Note: Although 10 is a value exceeding the range, because its type meets decimal requirements, strict mode has no effect on it. 10 will eventually be filtered in other ETL processing flows, but won't be filtered by strict mode.

<timezone>

Specifies the timezone used for the import job. Defaults to the Session's timezone parameter. This parameter affects all timezone-related function results involved in the import.

"timezone" = "Asia/Shanghai"

<format>

Specifies the import data format, default is csv, json format is supported.

"format" = "json"

<jsonpaths>

When importing json format data, jsonpaths can be used to specify fields to extract from Json data.

-H "jsonpaths: [\"$.k2\", \"$.k1\"]"

<strip_outer_array>

When importing json format data, strip_outer_array set to true indicates that Json data is presented as an array, where each element in the data will be treated as a row. Default value is false.

-H "strip_outer_array: true"

STATED EXERCISE 1 – Reproduce the records without any change, from their first line through the line that contains "Screen dimensions: 890x447 pos(600,101)", including both of those lines.
The documentation on import parameters and the records that follow it are unrelated material.

MATERIAL PROVIDED –
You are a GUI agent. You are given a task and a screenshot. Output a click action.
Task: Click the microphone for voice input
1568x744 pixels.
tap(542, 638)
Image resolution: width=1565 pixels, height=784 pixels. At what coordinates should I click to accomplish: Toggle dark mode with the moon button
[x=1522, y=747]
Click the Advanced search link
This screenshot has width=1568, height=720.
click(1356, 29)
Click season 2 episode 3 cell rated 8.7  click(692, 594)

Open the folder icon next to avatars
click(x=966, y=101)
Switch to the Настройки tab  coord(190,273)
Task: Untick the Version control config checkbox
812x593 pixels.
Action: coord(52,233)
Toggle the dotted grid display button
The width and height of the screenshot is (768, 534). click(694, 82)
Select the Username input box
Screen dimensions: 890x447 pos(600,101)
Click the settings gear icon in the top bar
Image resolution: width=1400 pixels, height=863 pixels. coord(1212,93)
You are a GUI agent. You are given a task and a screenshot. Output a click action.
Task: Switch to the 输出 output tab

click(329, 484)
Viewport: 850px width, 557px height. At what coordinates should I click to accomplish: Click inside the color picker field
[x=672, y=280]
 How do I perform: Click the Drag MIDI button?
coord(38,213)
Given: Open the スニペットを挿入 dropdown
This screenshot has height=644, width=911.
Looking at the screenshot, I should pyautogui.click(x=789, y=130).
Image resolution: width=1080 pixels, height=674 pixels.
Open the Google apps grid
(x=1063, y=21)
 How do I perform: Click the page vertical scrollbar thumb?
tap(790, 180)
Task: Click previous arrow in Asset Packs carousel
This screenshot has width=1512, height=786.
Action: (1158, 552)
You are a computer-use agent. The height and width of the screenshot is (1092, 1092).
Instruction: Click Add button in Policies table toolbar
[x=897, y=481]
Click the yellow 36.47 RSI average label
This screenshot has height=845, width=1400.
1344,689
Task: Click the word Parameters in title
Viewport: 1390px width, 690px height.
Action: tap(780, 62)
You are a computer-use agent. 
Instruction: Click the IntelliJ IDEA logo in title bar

STATED EXERCISE 2 – Translate this sentence from the passage on import parameters into Spanish: "This parameter affects all timezone-related function results involved in the import."

CORRECT ANSWER 1 –
You are a GUI agent. You are given a task and a screenshot. Output a click action.
Task: Click the microphone for voice input
1568x744 pixels.
tap(542, 638)
Image resolution: width=1565 pixels, height=784 pixels. At what coordinates should I click to accomplish: Toggle dark mode with the moon button
[x=1522, y=747]
Click the Advanced search link
This screenshot has width=1568, height=720.
click(1356, 29)
Click season 2 episode 3 cell rated 8.7  click(692, 594)

Open the folder icon next to avatars
click(x=966, y=101)
Switch to the Настройки tab  coord(190,273)
Task: Untick the Version control config checkbox
812x593 pixels.
Action: coord(52,233)
Toggle the dotted grid display button
The width and height of the screenshot is (768, 534). click(694, 82)
Select the Username input box
Screen dimensions: 890x447 pos(600,101)

CORRECT ANSWER 2 – Este parámetro afecta a todos los resultados de las funciones relacionadas con la zona horaria que intervienen en la importación.